The full set of records must be printed exactly as given.
** Data in this exercise follows **
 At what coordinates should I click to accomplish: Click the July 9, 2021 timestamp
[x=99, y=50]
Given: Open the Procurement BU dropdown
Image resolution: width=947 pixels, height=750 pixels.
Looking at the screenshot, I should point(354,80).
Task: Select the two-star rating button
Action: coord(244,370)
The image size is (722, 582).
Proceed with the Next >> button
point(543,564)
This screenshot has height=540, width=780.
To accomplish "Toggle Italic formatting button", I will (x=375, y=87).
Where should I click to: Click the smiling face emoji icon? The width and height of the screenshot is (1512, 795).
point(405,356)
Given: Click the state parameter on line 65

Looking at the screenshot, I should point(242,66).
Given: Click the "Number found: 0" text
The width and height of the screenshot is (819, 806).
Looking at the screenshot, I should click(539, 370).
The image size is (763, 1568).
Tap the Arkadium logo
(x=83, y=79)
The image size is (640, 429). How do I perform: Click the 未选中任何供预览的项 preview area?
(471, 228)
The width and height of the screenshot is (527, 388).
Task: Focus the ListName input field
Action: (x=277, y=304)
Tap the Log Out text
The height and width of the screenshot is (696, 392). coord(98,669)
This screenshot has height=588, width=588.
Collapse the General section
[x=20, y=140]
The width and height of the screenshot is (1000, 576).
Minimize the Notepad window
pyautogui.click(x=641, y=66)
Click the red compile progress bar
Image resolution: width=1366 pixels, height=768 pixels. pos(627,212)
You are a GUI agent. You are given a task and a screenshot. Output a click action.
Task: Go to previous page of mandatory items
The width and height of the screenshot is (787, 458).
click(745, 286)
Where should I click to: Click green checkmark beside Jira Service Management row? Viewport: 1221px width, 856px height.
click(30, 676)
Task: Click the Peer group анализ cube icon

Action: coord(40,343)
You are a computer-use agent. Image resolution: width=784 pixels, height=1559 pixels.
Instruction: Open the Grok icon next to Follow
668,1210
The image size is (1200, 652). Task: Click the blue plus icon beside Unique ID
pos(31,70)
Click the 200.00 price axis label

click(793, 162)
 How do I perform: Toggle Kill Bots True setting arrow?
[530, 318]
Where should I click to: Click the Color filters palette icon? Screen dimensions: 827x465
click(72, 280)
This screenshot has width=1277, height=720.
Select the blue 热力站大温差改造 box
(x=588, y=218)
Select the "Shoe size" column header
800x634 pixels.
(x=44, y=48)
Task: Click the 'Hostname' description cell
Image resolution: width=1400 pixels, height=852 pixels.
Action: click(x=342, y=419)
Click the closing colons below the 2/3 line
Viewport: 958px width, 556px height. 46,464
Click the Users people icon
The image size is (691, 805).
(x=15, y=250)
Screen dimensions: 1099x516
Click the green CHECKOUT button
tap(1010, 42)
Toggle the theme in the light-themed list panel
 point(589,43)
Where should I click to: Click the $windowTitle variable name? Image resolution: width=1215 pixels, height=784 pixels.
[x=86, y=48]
** End of Data in this exercise **
- **Answer for the task**
 At what coordinates should I click to accomplish: Click the July 9, 2021 timestamp
[x=99, y=50]
Given: Open the Procurement BU dropdown
Image resolution: width=947 pixels, height=750 pixels.
Looking at the screenshot, I should point(354,80).
Task: Select the two-star rating button
Action: coord(244,370)
The image size is (722, 582).
Proceed with the Next >> button
point(543,564)
This screenshot has height=540, width=780.
To accomplish "Toggle Italic formatting button", I will (x=375, y=87).
Where should I click to: Click the smiling face emoji icon? The width and height of the screenshot is (1512, 795).
point(405,356)
Given: Click the state parameter on line 65

Looking at the screenshot, I should point(242,66).
Given: Click the "Number found: 0" text
The width and height of the screenshot is (819, 806).
Looking at the screenshot, I should click(539, 370).
The image size is (763, 1568).
Tap the Arkadium logo
(x=83, y=79)
The image size is (640, 429). How do I perform: Click the 未选中任何供预览的项 preview area?
(471, 228)
The width and height of the screenshot is (527, 388).
Task: Focus the ListName input field
Action: (x=277, y=304)
Tap the Log Out text
The height and width of the screenshot is (696, 392). coord(98,669)
This screenshot has height=588, width=588.
Collapse the General section
[x=20, y=140]
The width and height of the screenshot is (1000, 576).
Minimize the Notepad window
pyautogui.click(x=641, y=66)
Click the red compile progress bar
Image resolution: width=1366 pixels, height=768 pixels. pos(627,212)
You are a GUI agent. You are given a task and a screenshot. Output a click action.
Task: Go to previous page of mandatory items
The width and height of the screenshot is (787, 458).
click(745, 286)
Where should I click to: Click green checkmark beside Jira Service Management row? Viewport: 1221px width, 856px height.
click(30, 676)
Task: Click the Peer group анализ cube icon

Action: coord(40,343)
You are a computer-use agent. Image resolution: width=784 pixels, height=1559 pixels.
Instruction: Open the Grok icon next to Follow
668,1210
The image size is (1200, 652). Task: Click the blue plus icon beside Unique ID
pos(31,70)
Click the 200.00 price axis label

click(793, 162)
 How do I perform: Toggle Kill Bots True setting arrow?
[530, 318]
Where should I click to: Click the Color filters palette icon? Screen dimensions: 827x465
click(72, 280)
This screenshot has width=1277, height=720.
Select the blue 热力站大温差改造 box
(x=588, y=218)
Select the "Shoe size" column header
800x634 pixels.
(x=44, y=48)
Task: Click the 'Hostname' description cell
Image resolution: width=1400 pixels, height=852 pixels.
Action: click(x=342, y=419)
Click the closing colons below the 2/3 line
Viewport: 958px width, 556px height. 46,464
Click the Users people icon
The image size is (691, 805).
(x=15, y=250)
Screen dimensions: 1099x516
Click the green CHECKOUT button
tap(1010, 42)
Toggle the theme in the light-themed list panel
 point(589,43)
Where should I click to: Click the $windowTitle variable name? Image resolution: width=1215 pixels, height=784 pixels.
[x=86, y=48]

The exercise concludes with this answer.